Posted: 1/29/2007 12:48:42 PM
Sorry but I must chime in here on the clique stuff. I still will maintain there are cliques on this web board. Have I been shunned by any of them? Nope, but they do exist. Anyhow that's another topic all together.

Hey, if it wasn't for this site allowing for couples to still access it, I would not be friends with Kitch and Alf, and the Platinums for example. Great folks and love hanging with them when I get a chance. That's part of what it's all about.
 ~Sparkie-to-BE~

Joined: 11/7/2006
Msg: 182
why do some people stay on a dating site when they have met a mate ??
Posted: 1/29/2007 12:57:00 PM
After reading this thread

And other threads lately

I have to say there has been alot of negativity on here,,is starting to drive me,,,to actually deleting myself,,YES I am hooked up,,BUT

I met him at a POF gathering,,and well I do enjoy certain events still ,in where there is many couples that still frequent, and new people come out ALL the time and is absolutely GREAT to see them hook up and come out of thier shells. Sometimes these new people need the courage or even someone to introduce them to others.

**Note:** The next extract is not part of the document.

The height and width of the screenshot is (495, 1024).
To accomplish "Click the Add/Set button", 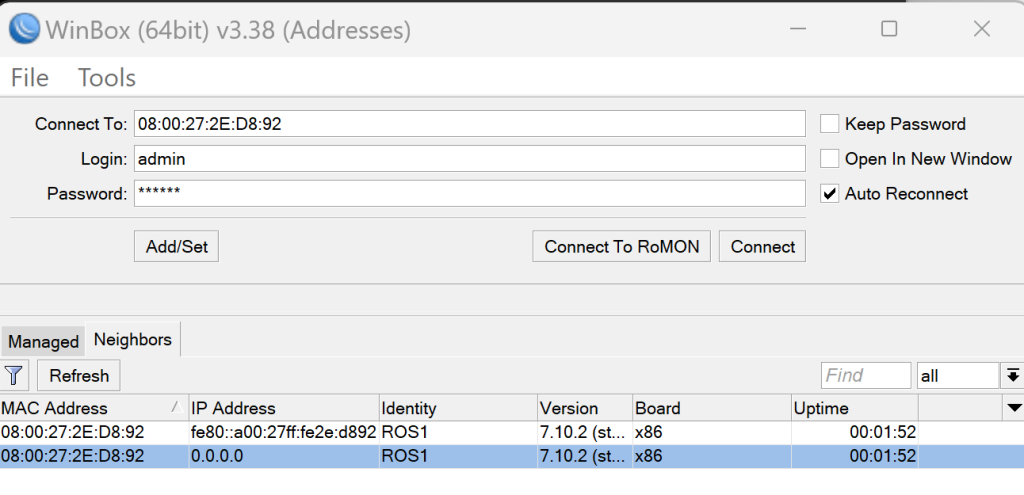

I will not miss the negativity I have seen here in the forums the last few months, at ALL!!!!!

BUT I will miss, many peoples opinions, and the variety of discussions, the laughs I used to see and all the caring that people can and DO give on this site!!!

Think after Feb 2nd,,,,,,,you will see one less fish on here, as lately, all I see is negative, jealousy, and betrayal of others.

Something I do not need in my life, I used to enjoy this place, the forums, I have met many, but those whom do know me, know how to find me otherwise!!!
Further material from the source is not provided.